Data records
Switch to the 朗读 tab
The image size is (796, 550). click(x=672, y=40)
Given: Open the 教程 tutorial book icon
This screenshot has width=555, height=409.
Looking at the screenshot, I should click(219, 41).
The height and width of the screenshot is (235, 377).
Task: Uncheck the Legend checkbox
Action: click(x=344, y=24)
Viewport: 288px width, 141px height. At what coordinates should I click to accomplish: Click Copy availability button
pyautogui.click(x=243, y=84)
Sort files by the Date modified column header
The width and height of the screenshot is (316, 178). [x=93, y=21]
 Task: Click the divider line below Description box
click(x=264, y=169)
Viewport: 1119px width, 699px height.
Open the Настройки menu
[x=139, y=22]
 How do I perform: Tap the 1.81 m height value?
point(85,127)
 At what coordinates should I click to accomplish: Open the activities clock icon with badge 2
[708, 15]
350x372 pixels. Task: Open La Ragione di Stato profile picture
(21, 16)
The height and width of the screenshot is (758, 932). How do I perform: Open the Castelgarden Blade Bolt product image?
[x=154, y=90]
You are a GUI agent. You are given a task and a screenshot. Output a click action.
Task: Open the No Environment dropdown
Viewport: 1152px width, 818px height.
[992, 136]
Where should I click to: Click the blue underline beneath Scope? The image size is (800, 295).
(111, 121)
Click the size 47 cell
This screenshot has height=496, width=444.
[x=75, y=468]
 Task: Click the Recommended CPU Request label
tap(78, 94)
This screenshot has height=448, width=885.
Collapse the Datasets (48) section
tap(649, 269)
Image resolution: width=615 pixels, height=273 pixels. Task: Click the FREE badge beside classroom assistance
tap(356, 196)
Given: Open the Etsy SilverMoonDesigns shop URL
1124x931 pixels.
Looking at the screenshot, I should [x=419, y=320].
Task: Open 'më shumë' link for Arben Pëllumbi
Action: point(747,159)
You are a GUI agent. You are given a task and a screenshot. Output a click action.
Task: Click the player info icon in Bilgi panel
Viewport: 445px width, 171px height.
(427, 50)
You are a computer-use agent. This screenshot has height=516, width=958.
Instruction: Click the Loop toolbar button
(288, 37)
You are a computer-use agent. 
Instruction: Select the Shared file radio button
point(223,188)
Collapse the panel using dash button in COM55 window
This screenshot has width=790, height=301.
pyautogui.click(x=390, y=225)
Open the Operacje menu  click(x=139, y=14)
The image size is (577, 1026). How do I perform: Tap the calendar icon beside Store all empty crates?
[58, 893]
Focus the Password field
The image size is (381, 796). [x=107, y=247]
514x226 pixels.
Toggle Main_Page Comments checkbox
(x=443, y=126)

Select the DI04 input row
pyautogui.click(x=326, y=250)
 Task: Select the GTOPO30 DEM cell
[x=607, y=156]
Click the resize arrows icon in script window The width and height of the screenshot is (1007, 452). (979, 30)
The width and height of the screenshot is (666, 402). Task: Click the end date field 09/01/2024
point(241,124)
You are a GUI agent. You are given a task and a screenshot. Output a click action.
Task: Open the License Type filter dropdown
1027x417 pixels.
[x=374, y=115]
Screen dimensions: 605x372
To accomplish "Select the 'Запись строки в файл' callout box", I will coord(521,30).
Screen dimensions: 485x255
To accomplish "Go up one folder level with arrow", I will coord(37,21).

» Exercise objective:
The lines from the first of the entries through the line holding "Given: Open the 教程 tutorial book icon" are to be restated word for word, and no others.

» Task result:
Switch to the 朗读 tab
The image size is (796, 550). click(x=672, y=40)
Given: Open the 教程 tutorial book icon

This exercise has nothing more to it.